Work required:
Word for word, please copy the line containing "The width and height of the screenshot is (862, 496)." and all lines after it in the entries below, and only those, leaving every picture out.

***** Supplied data

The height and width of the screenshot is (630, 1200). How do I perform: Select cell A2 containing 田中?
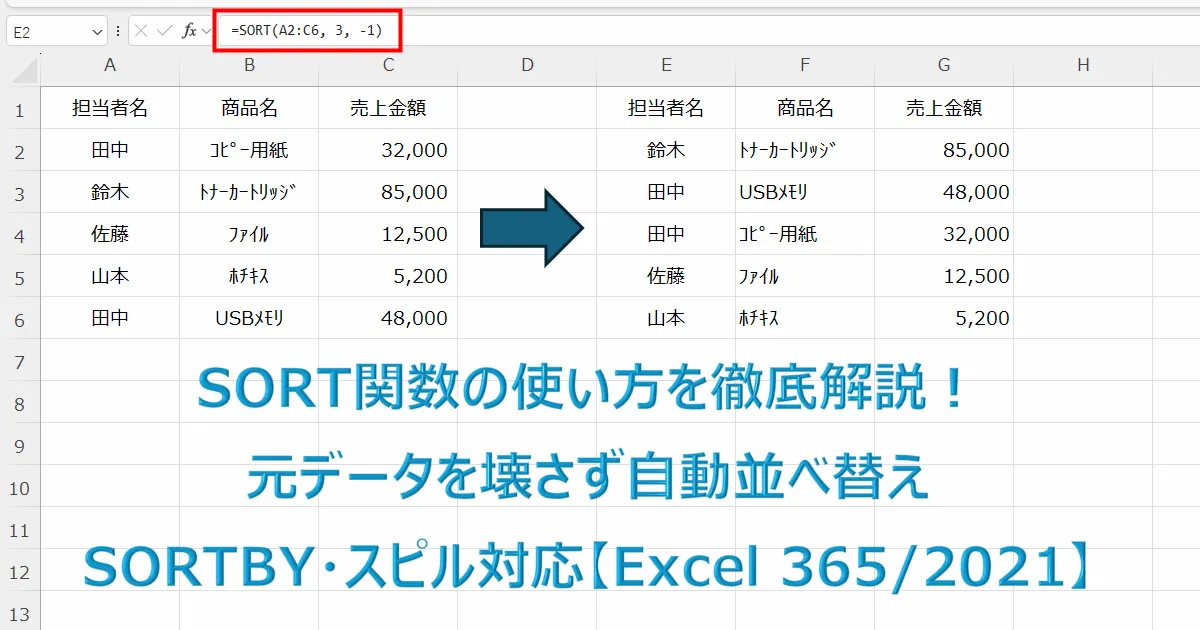coord(110,150)
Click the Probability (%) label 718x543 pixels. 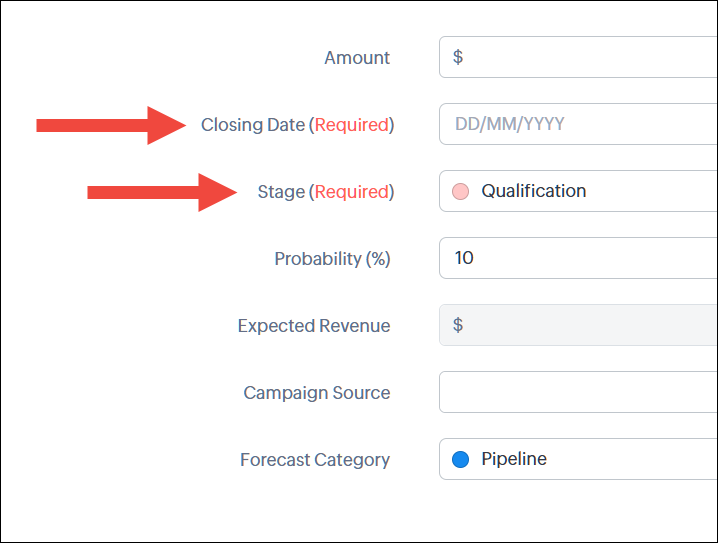[x=332, y=259]
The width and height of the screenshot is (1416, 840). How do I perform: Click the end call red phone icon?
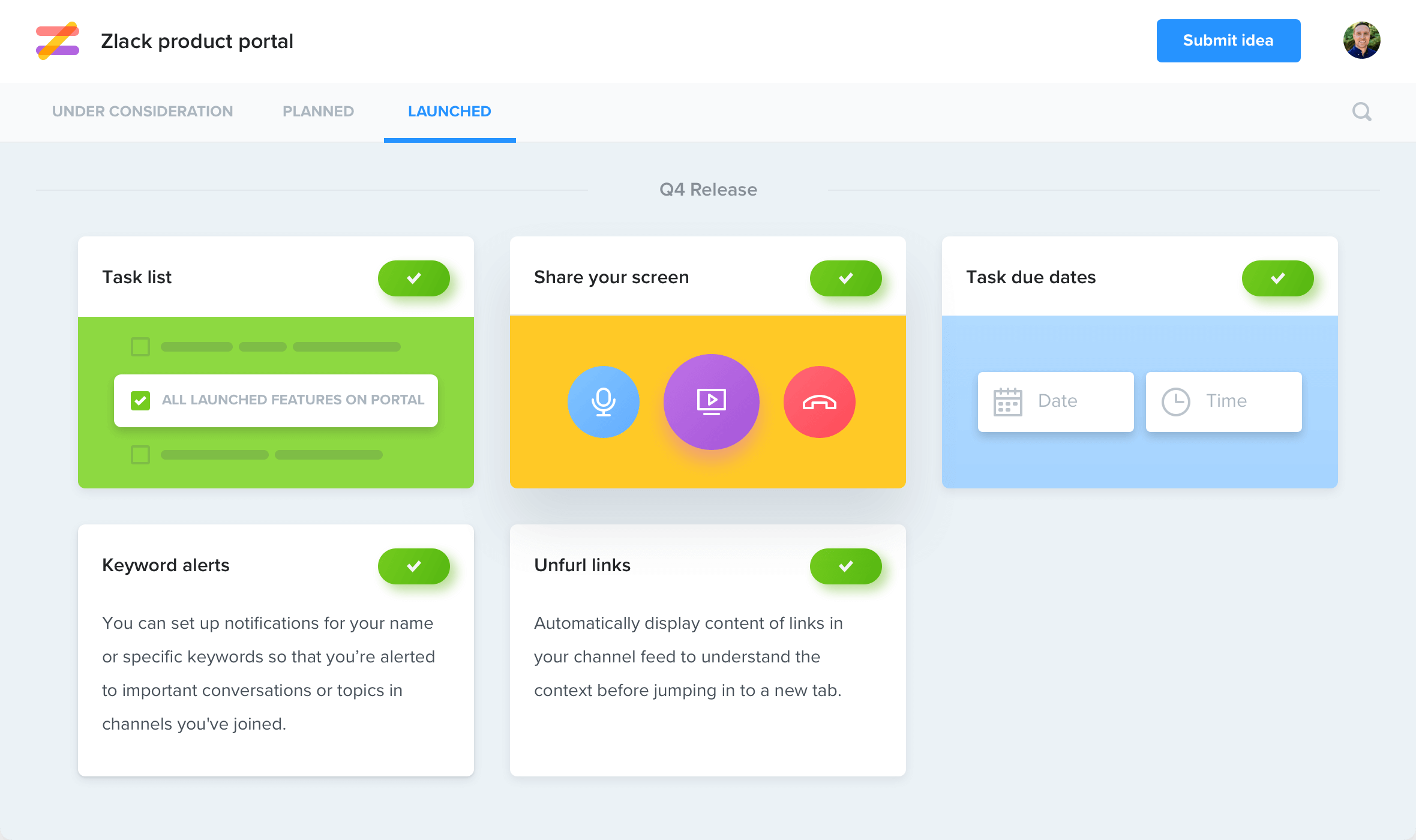tap(819, 401)
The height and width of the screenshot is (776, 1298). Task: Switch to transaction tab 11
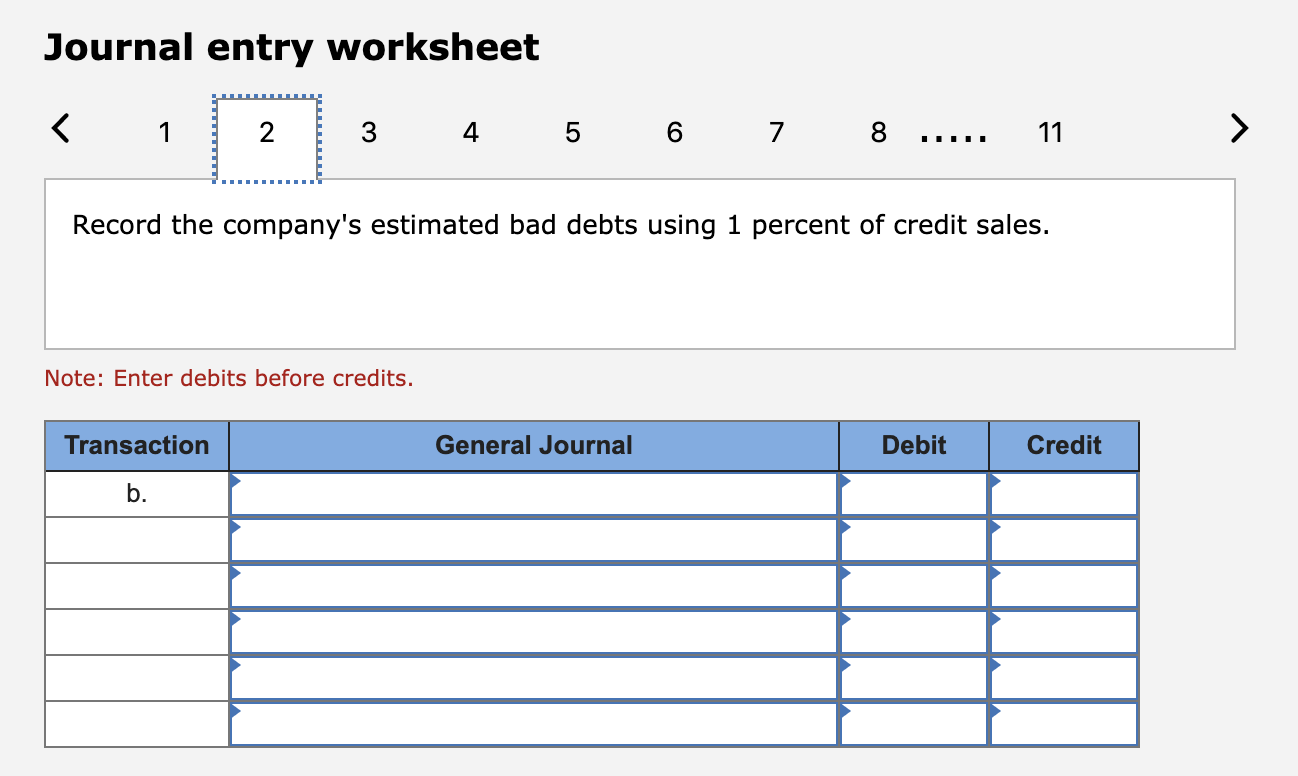(1051, 132)
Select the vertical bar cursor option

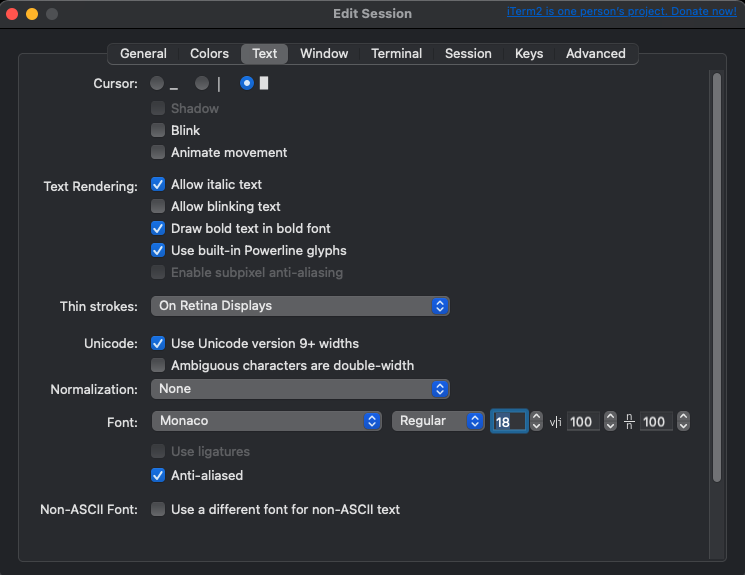pos(202,84)
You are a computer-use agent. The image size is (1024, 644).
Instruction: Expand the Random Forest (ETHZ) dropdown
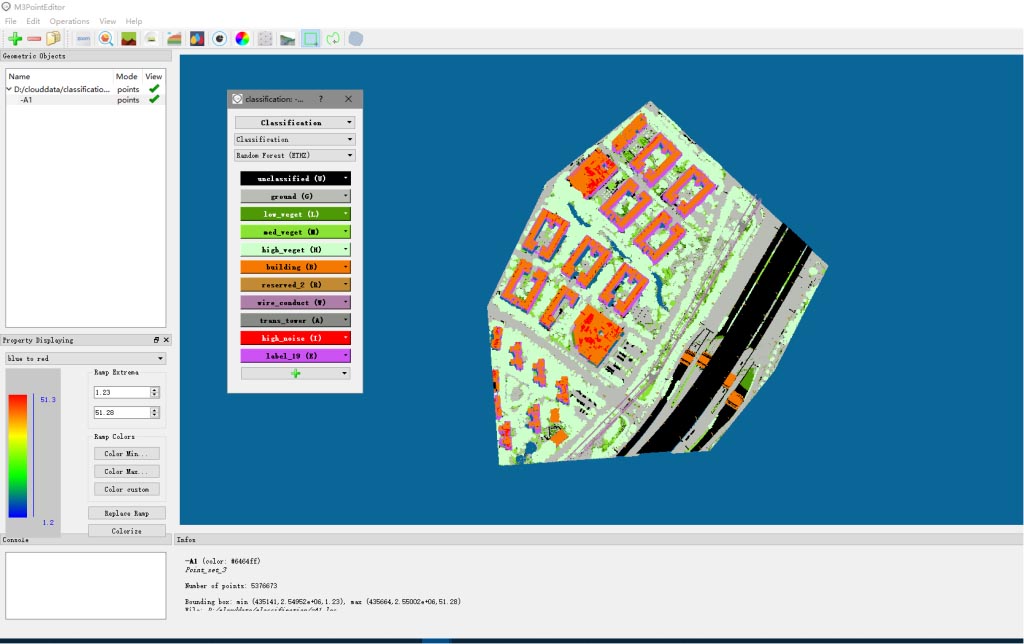point(295,156)
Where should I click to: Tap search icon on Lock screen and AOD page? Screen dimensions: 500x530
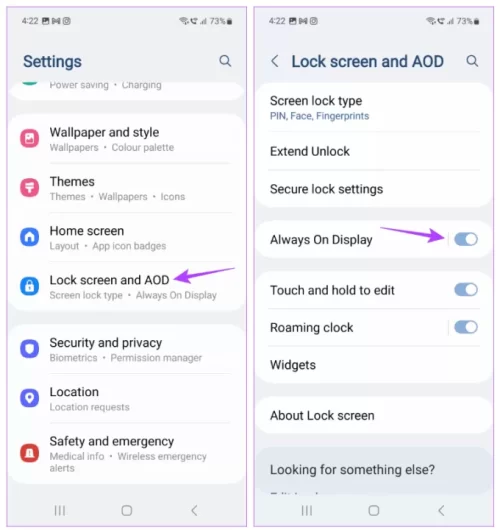click(x=472, y=61)
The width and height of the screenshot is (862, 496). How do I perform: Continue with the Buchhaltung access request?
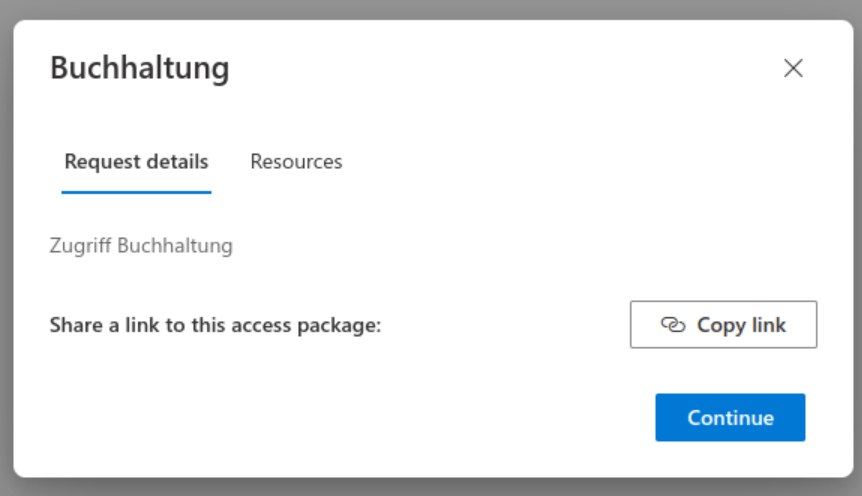[x=730, y=417]
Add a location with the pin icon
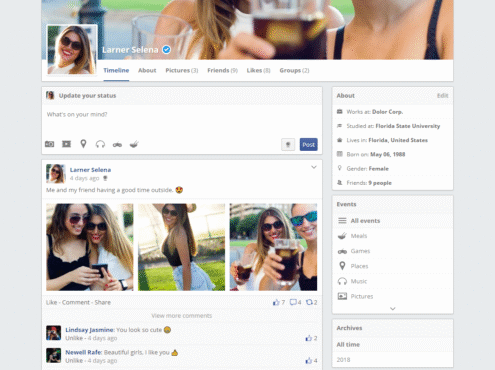495x370 pixels. 83,144
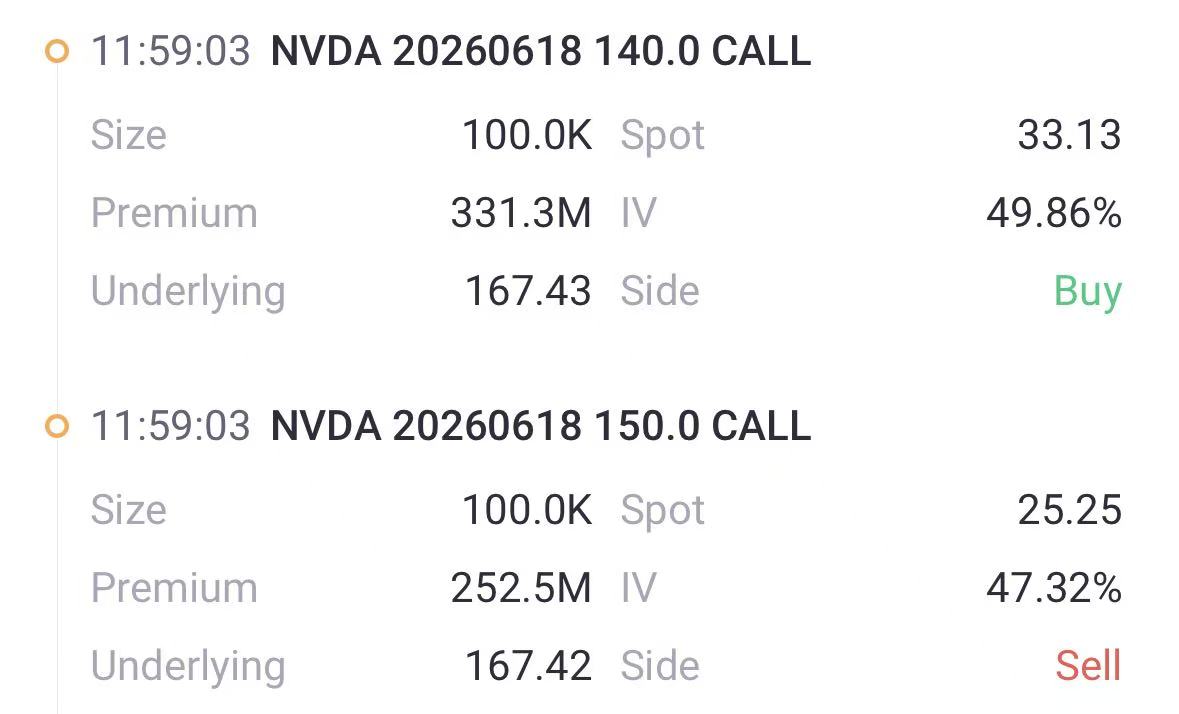Click the 47.32% IV value
This screenshot has height=714, width=1179.
tap(1054, 588)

**********

Reply to the task:
The width and height of the screenshot is (862, 496). How do I perform: Continue with the Buchhaltung access request?
[x=730, y=417]
Add a location with the pin icon
495x370 pixels. 83,144
Click the 47.32% IV value
This screenshot has height=714, width=1179.
tap(1054, 588)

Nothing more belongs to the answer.